| L'Homme Libre - 05 septembre 1926 |
LES ECONOMIES…
La réforme judiciaire supprime 228 tribunaux d'arrondissement
Le garde des sceaux, ministre de la justice, a fait approuver hier, par le conseil des ministres, le texte définitif du décret relatif à la réforme judiciaire qui sera très prochainement publié par le Journal officiel.
Ce décret comporte la suppression de deux cent vingt-huit tribunaux d'arrondissement.
Les éléments essentiels de cette réforme sont les suivants :
Le décret institue, pour chaque département, un seul tribunal de première instance dont la compétence se substitue à celle de toutes les juridictions supprimées.
Ce tribunal départemental connaîtra, par ailleurs, des litiges commerciaux qui ressortissaient auparavant aux juridictions consulaires.
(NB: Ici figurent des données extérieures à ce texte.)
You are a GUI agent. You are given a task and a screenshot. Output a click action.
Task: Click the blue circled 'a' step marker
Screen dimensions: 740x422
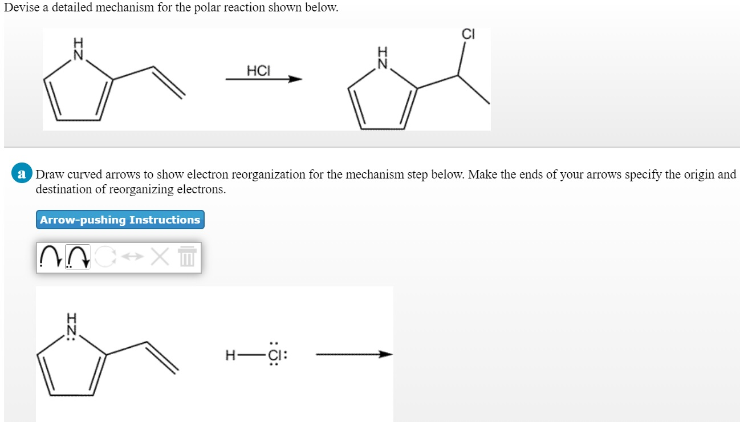21,175
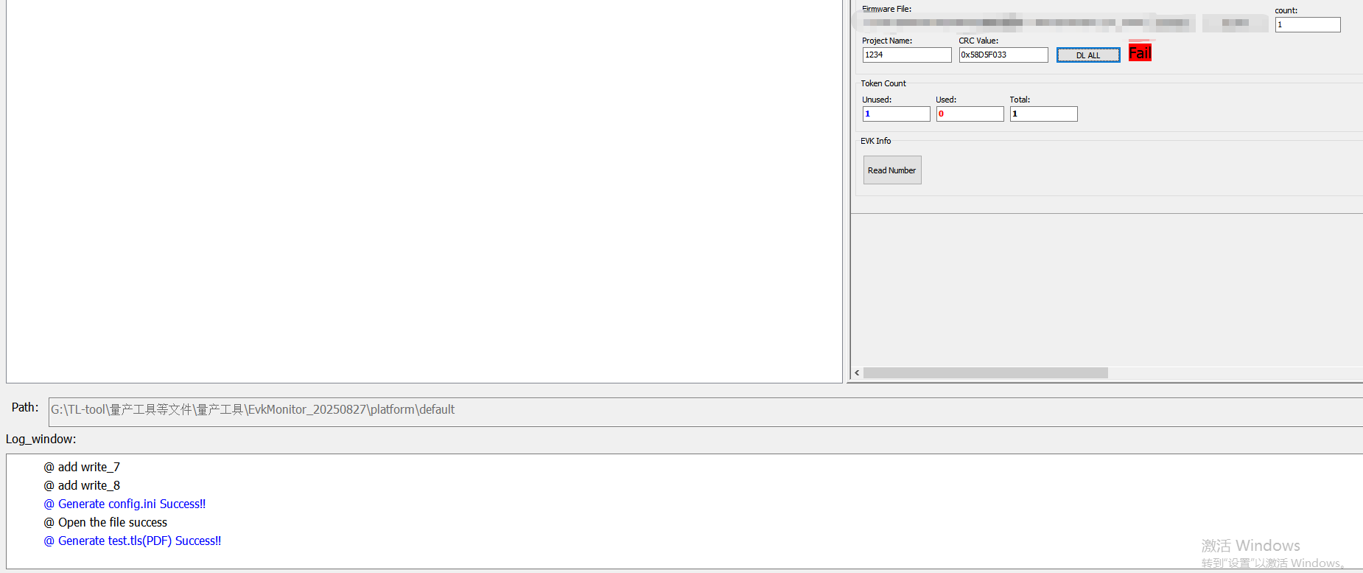Click the blurred button beside Firmware File
Screen dimensions: 1363x573
click(x=1237, y=23)
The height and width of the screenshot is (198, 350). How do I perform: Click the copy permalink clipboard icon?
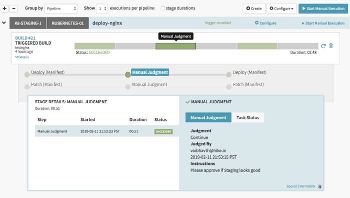320,186
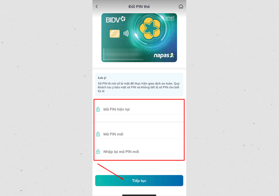Screen dimensions: 279x196
Task: Click the lock icon beside Nhập lại mã PIN mới
Action: [98, 151]
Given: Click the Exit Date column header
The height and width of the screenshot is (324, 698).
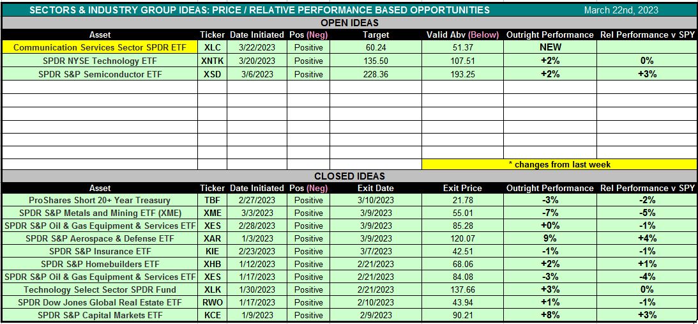Looking at the screenshot, I should (376, 188).
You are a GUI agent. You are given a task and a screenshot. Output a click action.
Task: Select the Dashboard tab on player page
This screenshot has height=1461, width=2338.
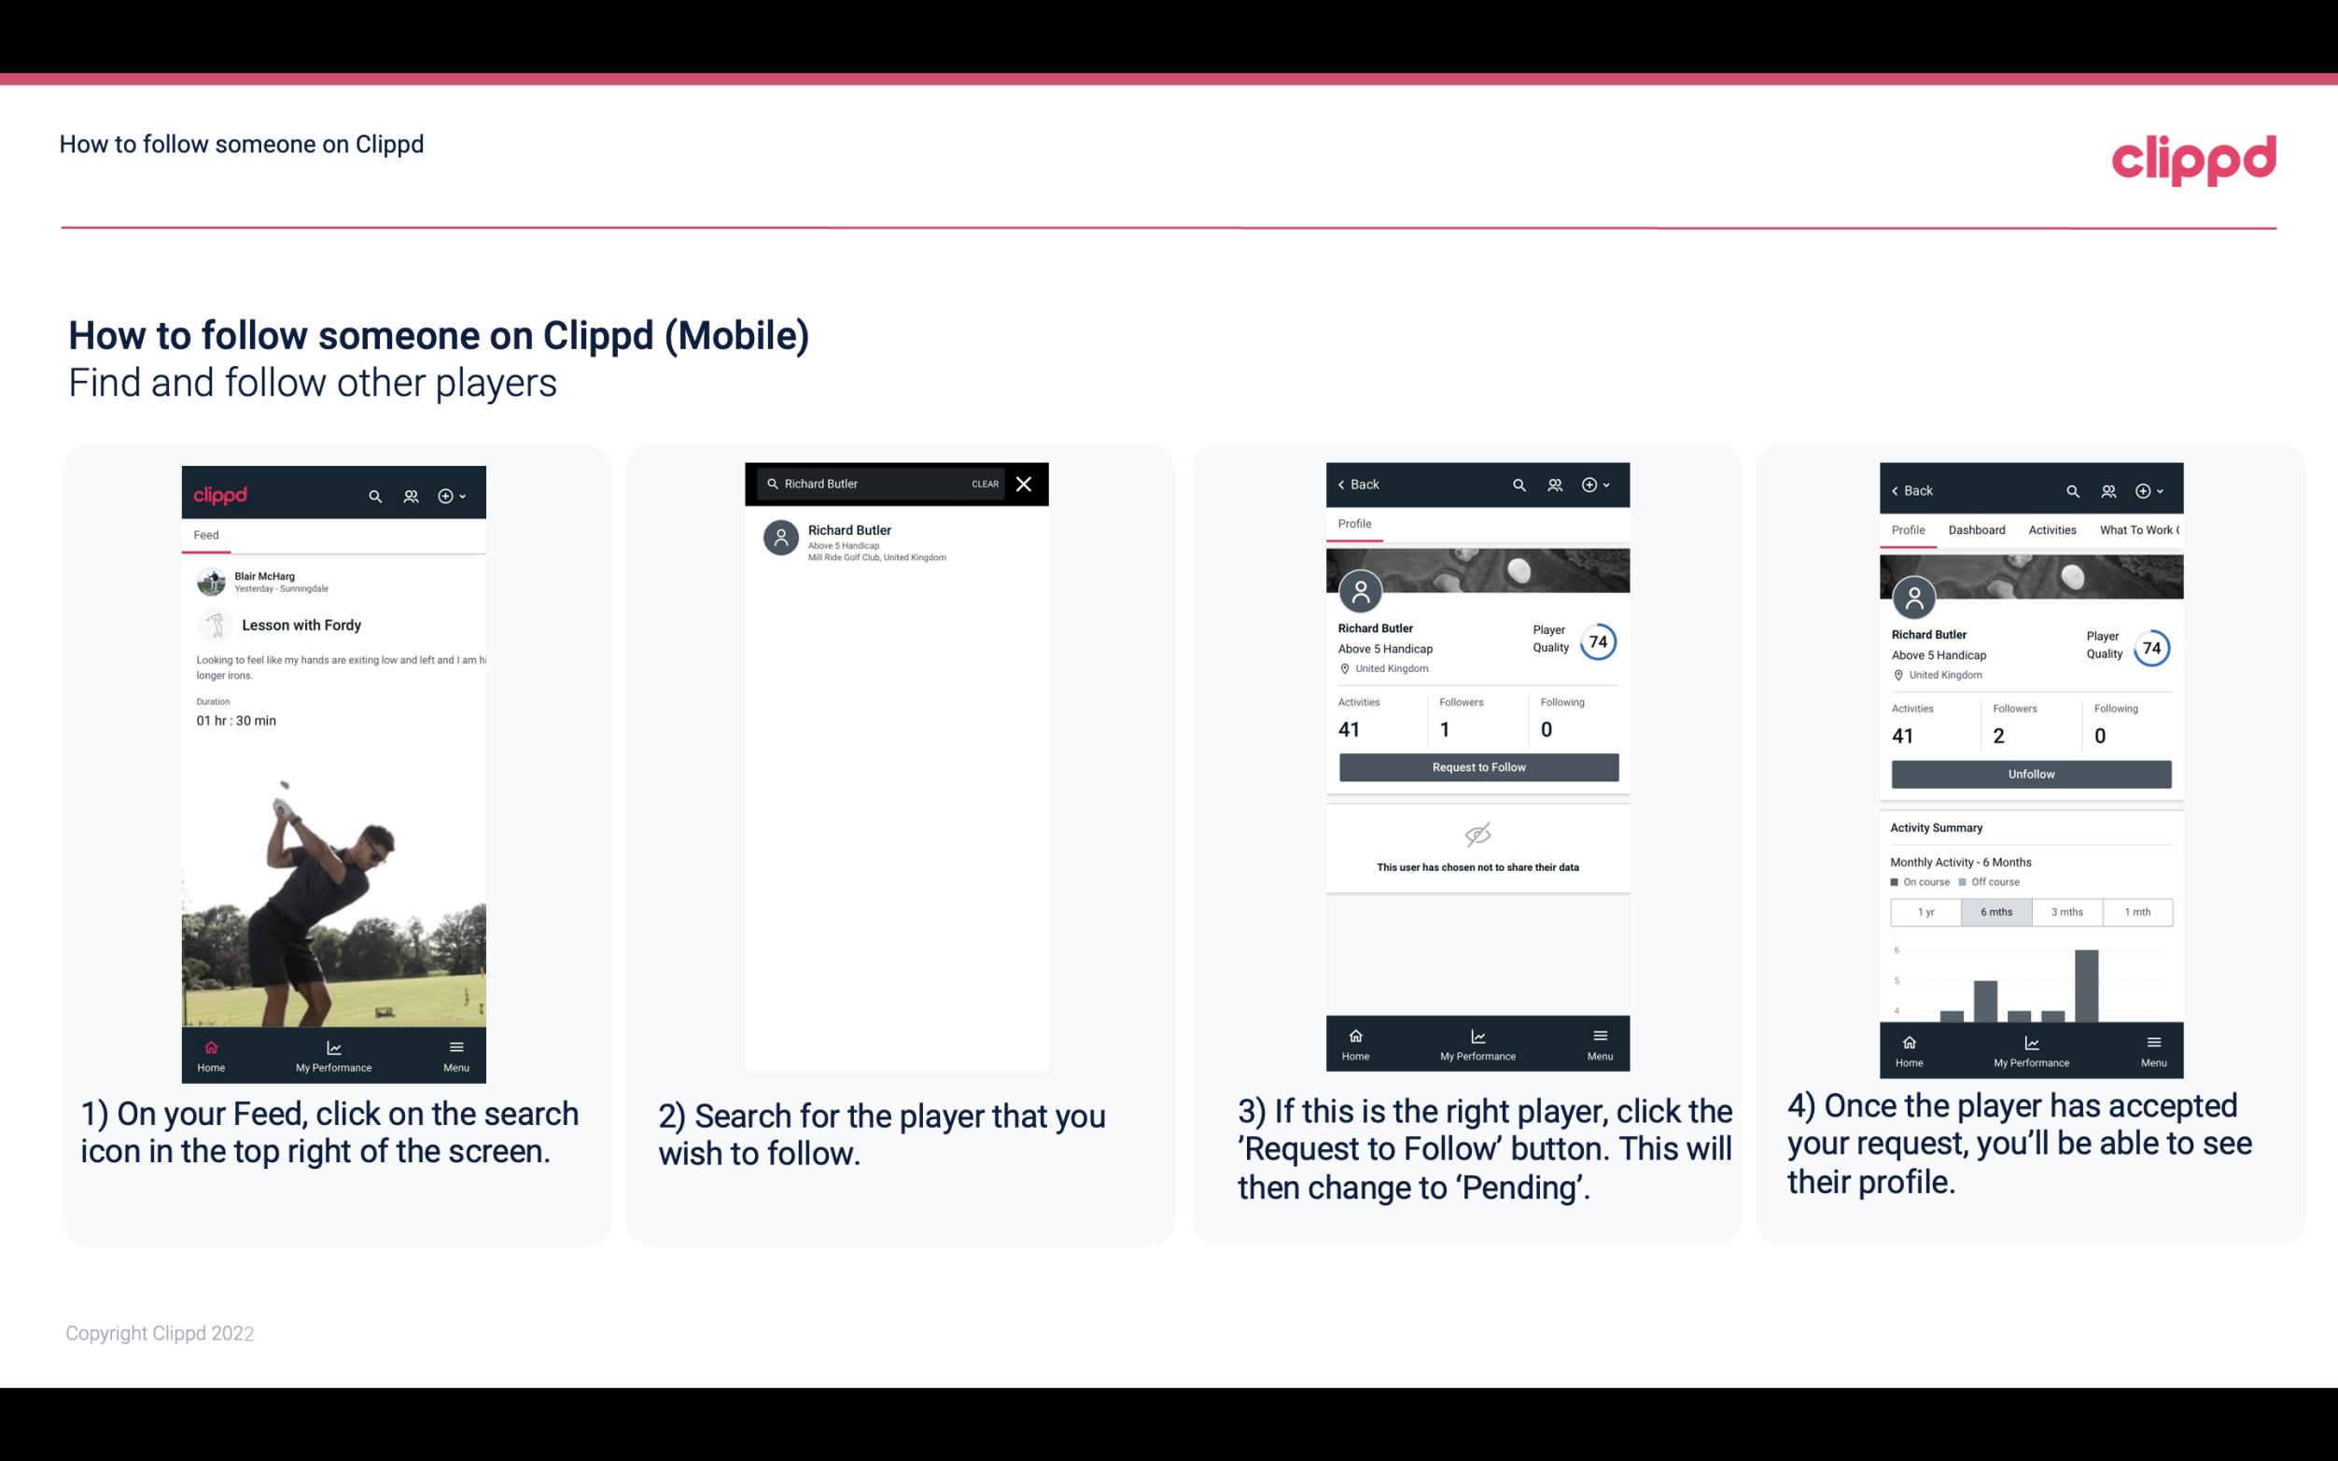click(1977, 529)
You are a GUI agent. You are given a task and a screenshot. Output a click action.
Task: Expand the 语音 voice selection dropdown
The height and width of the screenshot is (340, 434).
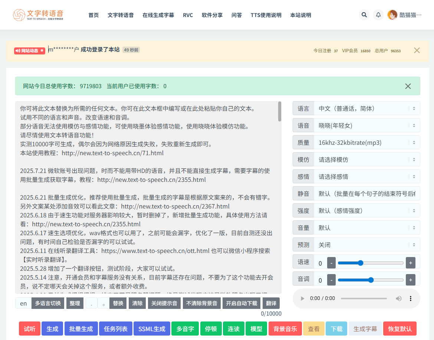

Dans les circonscriptions très peuplées, le tribunal départemental sera divisé en sections ayant chacune un siège et un ressort distincts.
Naturellement ce tribunal sera suffisamment muni de personnel pour assurer une marche absolument régulière de la justice.
Sur 359 tribunaux actuellement existants, 228 seront ainsi supprimés ; cette réforme entraînera la disparition de 396 postes de magistrats, 228 postes de greffiers et 43 postes.de commis greffiers.
L'état actuel de nos finances ne permet pas d'envisager le rachat des offices ministériels attachés présentement à chaque tribunal de première instance. Aussi, les études d'avoués et d'huissiers subsisteront-elles.
Elles seront maintenues, au choix de leurs titulaires, qui pourront exercer dans leurs résidences actuelles ou auprès du tribunal départemental, mais dans les limites de leur ancienne compétence territoriale.
La réforme aura une répercussion sur les services de l'administration pénitentiaire: 218 prisons disparaissent, entraînant la suppression de 572 postes.
Cette réforme judiciaire, ainsi largement conçue, aura l'avantage de réaliser dans un avenir très prochain des économies budgétaires très appréciables.